Last reviewed 27 September 2012
Henrietta Clarke reports on two cases before the European Court of Justice concerning the deduction of VAT.
European Court of Justice judgment
In June 2012, the European Court of Justice (ECJ) ruled that the deduction of VAT cannot be refused, in principle, because of irregularities committed by the issuer of the invoice. However, that deduction must be refused if the taxable person knew, or ought to have known, that the transaction relied on as a basis for the right to deduct was connected with fraud.
Under the 2006 VAT Directive, undertakings may, as a general rule, deduct the amount of input VAT which they have already paid at the time of acquiring goods or services. They must hold an invoice duly drawn up for the supply of those goods or services.
This ECJ judgment concerned two joined cases from Hungary. Hungarian law requires taxable persons to act with all due diligence to satisfy themselves as to the propriety of transactions that give rise to VAT.
The first case concerned a Hungarian undertaking, Mahageben kft, which sought to deduct from the amount of tax for which it was liable the tax it had paid to its supplier. The supplier issued invoices for delivery of the goods and paid to the public exchequer the VAT which Mahageben had paid to it. Mahageben, in turn, exercised the right to deduct. However, after an inspection of the supplier’s premises, the Hungarian tax authority took the view that invoices submitted by Mahageben did not reflect the genuine circumstances of those deliveries and refused Mahageben the right to deduct VAT. The tax authority also criticised Mahageben for failing to satisfy itself as to the status of its supplier and failing to check whether the supplier had complied with its statutory obligations in respect of VAT.
In the second case, Mr David carried out, under a works contract and through subcontractors, a variety of construction works and wanted to deduct VAT that he had already paid to the subcontractors. The Hungarian tax authority, however, refused to allow him to deduct that tax because of the improper acts of those subcontractors.
The Court pointed out that the right to deduct provided for by the directive, being an integral part of the VAT scheme, may not, in principle, be limited. However, the Member States may refuse to allow the right to deduct where it is established, on the basis of objective evidence, that that right is being relied on for fraudulent or abusive ends. It is for the tax authority, however, to establish that the taxable person was aware, or ought to have been aware, of the existence of such fraud.

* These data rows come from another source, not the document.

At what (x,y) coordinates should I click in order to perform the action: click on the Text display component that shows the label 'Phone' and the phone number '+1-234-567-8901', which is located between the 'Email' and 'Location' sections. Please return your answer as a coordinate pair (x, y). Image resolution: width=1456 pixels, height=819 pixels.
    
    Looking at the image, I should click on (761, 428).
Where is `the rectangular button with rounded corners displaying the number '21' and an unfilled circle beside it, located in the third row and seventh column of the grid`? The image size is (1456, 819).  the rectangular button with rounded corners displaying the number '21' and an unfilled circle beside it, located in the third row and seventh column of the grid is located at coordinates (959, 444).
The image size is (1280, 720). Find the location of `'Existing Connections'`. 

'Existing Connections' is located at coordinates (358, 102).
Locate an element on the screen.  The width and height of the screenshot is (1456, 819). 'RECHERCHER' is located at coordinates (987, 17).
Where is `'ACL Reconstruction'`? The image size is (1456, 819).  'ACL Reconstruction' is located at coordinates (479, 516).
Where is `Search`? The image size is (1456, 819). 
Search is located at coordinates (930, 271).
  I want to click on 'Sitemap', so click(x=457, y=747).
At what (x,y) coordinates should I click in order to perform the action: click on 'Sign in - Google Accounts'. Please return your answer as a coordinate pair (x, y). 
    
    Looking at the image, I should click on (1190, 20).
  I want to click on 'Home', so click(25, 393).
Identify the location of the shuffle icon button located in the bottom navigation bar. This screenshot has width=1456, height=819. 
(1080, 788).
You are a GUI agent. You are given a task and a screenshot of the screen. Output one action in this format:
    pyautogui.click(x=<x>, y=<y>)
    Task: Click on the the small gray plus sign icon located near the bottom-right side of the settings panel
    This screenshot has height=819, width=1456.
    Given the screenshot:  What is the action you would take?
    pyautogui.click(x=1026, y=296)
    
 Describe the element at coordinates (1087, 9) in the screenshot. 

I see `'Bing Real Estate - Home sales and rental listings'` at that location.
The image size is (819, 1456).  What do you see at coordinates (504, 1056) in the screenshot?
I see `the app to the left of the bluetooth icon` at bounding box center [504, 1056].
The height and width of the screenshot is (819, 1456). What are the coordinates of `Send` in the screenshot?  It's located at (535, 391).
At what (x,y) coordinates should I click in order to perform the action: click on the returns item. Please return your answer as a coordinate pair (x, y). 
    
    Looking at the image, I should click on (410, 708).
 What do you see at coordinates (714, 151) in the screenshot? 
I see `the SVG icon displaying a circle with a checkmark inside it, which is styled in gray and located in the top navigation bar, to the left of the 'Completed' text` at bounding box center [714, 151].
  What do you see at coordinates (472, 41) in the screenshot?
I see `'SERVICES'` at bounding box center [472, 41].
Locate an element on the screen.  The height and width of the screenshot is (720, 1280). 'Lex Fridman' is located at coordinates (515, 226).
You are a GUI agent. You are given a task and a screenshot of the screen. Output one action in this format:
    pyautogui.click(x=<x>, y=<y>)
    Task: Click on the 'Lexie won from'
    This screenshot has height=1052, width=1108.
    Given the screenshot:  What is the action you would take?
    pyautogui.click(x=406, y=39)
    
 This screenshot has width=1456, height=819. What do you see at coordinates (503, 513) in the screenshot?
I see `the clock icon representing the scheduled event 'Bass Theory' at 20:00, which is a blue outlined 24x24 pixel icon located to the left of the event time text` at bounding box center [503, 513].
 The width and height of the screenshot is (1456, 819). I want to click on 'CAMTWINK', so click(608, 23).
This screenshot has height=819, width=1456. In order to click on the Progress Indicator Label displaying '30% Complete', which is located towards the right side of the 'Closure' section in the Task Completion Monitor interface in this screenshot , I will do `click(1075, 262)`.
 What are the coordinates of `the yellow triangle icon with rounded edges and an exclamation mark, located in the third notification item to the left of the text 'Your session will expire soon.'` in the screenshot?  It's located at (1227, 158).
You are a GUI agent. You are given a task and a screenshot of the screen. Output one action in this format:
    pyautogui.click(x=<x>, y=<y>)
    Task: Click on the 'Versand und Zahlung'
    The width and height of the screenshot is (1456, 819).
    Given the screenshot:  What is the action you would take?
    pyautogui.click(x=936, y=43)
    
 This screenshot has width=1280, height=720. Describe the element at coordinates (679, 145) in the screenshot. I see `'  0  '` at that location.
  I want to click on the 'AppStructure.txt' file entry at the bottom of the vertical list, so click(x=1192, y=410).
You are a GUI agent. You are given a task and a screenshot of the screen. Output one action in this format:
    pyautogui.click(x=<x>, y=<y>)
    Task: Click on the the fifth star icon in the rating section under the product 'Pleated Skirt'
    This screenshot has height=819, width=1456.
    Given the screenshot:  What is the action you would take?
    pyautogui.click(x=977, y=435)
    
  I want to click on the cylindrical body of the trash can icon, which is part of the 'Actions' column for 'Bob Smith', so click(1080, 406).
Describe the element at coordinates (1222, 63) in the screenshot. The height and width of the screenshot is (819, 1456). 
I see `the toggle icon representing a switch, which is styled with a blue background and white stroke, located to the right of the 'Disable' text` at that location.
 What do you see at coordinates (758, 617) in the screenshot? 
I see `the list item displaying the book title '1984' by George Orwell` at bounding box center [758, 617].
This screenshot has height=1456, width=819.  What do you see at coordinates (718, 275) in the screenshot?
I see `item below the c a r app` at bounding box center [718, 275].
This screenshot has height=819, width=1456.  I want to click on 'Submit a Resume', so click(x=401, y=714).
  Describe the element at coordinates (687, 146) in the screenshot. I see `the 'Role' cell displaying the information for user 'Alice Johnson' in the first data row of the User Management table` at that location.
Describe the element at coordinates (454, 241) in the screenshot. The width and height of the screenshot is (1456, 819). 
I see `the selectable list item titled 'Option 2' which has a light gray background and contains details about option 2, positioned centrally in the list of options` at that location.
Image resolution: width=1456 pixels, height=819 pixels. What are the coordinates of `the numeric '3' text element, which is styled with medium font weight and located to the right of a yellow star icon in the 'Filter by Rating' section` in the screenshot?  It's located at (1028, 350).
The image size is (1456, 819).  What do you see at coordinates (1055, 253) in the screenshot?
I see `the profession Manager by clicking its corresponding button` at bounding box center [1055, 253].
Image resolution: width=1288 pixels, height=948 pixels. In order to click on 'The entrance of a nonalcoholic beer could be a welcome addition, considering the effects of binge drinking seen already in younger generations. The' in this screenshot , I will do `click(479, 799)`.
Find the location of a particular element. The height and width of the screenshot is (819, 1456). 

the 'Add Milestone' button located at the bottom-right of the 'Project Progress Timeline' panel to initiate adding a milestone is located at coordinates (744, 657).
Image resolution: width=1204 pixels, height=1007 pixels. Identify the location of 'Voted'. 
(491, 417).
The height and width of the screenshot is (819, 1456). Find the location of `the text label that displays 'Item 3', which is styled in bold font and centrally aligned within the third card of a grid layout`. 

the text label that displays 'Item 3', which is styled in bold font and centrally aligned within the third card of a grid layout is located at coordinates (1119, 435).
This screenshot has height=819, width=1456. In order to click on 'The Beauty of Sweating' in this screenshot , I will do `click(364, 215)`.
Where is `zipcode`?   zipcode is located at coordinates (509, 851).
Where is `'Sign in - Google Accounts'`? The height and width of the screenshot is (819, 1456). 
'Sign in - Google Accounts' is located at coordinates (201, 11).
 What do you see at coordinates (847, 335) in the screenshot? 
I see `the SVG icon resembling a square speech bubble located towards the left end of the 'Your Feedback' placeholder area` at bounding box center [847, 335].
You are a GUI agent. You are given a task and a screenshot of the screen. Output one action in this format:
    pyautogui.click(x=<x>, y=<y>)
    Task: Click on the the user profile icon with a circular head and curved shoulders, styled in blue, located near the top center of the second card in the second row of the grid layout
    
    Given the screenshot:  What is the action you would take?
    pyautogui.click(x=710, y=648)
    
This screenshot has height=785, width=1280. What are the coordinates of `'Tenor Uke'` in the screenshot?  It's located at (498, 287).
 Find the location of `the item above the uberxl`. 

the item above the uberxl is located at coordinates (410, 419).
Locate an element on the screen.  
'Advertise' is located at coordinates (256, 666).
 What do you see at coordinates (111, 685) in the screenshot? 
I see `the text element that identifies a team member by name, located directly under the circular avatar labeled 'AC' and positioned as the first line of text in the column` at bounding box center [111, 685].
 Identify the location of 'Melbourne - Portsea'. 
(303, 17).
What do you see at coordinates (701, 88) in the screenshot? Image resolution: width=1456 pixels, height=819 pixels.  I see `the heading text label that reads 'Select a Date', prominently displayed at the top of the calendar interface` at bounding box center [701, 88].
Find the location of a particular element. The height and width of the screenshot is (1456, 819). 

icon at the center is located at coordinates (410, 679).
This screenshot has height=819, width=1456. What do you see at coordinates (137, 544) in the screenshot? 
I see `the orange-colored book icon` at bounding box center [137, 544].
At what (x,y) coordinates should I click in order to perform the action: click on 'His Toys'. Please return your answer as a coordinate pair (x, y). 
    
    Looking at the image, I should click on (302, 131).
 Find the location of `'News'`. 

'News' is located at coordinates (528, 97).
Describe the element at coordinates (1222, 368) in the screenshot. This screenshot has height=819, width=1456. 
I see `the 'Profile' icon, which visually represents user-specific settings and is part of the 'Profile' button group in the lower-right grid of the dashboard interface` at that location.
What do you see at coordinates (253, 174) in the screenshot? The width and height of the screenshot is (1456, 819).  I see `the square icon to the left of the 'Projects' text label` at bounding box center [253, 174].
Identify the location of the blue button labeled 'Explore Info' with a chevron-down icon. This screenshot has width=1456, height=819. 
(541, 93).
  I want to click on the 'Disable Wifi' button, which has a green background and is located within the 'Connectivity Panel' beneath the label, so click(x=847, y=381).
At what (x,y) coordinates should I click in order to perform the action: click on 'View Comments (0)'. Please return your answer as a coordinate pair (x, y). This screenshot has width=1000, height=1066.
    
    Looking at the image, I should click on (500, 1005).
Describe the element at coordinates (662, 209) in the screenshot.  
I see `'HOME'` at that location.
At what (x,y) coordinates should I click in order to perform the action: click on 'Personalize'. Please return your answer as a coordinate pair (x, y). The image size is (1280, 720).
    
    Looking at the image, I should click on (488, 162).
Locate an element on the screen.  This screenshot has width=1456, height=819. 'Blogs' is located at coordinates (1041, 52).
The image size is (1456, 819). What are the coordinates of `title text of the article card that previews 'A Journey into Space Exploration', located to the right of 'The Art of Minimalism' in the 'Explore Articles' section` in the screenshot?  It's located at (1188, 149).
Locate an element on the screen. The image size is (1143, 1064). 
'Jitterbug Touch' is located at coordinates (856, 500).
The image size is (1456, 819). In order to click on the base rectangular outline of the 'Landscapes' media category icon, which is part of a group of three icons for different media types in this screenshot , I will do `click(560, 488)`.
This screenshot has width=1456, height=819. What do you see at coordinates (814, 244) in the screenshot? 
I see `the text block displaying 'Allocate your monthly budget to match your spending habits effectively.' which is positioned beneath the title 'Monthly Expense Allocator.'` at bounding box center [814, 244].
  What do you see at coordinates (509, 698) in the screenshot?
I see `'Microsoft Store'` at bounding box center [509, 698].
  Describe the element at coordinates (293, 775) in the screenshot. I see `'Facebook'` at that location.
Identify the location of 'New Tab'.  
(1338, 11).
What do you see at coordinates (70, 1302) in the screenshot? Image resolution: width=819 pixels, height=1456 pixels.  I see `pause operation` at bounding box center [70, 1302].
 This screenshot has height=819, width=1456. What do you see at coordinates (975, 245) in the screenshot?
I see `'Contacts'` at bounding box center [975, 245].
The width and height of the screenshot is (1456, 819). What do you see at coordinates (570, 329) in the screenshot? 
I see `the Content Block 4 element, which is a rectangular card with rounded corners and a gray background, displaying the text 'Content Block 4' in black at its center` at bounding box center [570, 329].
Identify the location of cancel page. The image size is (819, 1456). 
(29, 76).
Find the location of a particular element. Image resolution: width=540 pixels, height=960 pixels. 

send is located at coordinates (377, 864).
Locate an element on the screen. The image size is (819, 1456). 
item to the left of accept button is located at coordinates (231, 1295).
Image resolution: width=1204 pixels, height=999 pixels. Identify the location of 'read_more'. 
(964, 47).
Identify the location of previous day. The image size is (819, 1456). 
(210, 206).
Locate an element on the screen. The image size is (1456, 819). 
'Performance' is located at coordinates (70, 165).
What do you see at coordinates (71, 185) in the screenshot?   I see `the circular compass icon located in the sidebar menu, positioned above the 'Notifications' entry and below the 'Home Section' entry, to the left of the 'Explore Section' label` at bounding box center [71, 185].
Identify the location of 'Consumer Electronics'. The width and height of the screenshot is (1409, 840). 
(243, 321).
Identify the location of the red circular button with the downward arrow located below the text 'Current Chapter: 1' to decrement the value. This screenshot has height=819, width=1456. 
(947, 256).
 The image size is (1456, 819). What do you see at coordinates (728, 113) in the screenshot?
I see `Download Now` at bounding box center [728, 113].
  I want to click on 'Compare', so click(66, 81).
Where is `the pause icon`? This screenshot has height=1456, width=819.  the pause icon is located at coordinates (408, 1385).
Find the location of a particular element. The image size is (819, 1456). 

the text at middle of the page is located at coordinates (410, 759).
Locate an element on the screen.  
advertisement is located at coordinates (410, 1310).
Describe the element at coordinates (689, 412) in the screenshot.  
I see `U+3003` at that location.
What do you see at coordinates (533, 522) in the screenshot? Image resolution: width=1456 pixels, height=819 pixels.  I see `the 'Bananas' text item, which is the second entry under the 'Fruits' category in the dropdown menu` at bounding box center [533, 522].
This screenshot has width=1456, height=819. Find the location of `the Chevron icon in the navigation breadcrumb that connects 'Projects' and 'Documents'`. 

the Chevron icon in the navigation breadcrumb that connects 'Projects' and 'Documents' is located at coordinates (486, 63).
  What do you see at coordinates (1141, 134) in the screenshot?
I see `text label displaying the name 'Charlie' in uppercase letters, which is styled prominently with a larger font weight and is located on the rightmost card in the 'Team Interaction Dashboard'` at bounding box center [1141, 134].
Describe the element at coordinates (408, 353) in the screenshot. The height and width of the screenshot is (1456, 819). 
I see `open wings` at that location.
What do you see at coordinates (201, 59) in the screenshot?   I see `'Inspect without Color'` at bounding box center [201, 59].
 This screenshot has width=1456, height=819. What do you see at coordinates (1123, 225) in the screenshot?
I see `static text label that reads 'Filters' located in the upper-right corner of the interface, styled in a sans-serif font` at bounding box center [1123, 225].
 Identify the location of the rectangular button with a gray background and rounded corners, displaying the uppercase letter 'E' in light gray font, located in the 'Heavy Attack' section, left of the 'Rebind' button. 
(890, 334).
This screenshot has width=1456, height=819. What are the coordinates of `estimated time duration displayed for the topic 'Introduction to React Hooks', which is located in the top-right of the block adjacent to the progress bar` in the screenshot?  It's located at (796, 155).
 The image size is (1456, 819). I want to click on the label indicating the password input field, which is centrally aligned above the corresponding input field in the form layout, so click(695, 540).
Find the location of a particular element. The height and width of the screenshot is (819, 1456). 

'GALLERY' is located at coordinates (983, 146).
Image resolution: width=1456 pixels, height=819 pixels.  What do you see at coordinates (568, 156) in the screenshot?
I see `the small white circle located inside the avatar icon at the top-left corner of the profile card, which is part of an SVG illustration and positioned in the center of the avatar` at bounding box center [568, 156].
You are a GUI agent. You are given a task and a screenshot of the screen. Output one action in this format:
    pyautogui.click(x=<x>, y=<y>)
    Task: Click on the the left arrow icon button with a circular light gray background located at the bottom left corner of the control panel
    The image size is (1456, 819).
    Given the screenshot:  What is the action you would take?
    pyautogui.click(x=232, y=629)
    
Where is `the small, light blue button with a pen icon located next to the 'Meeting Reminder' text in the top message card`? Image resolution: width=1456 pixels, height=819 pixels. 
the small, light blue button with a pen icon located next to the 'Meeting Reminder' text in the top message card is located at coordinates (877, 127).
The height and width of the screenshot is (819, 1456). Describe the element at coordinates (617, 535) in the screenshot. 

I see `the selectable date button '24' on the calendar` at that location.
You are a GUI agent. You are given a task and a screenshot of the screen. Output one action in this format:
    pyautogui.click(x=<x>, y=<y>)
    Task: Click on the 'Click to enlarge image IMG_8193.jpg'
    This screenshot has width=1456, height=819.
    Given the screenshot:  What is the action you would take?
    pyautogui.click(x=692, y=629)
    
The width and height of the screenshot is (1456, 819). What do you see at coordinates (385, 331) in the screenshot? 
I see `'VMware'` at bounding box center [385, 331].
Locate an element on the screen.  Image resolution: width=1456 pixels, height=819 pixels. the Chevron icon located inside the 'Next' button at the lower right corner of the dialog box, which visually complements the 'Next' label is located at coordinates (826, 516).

It is also for the tax authority to carry out the necessary inspections of taxable persons to detect VAT irregularities and fraud, and to impose penalties.
In these particular cases, the Court found that the transactions relied on as a basis for the right to deduct were, in fact, carried out and that the corresponding invoices included all the information required by the directive, so the conditions needed to exercise the right to deduct were fulfilled.
In those circumstances, the Court ruled that the directive precludes the practice of the Hungarian tax authority of refusing to allow a taxable person to deduct VAT paid because of improper acts on the part of the issuer of the invoice that forms the basis on which deduction is sought, and in the absence of proof that the taxable person was aware, or ought to have been aware, of fraud committed earlier in the chain of supply.
The directive also precludes a national practice whereby the tax authority refuses the right to deduct on the grounds that the taxable person did not satisfy himself that his commercial partner was in compliance with his statutory obligations.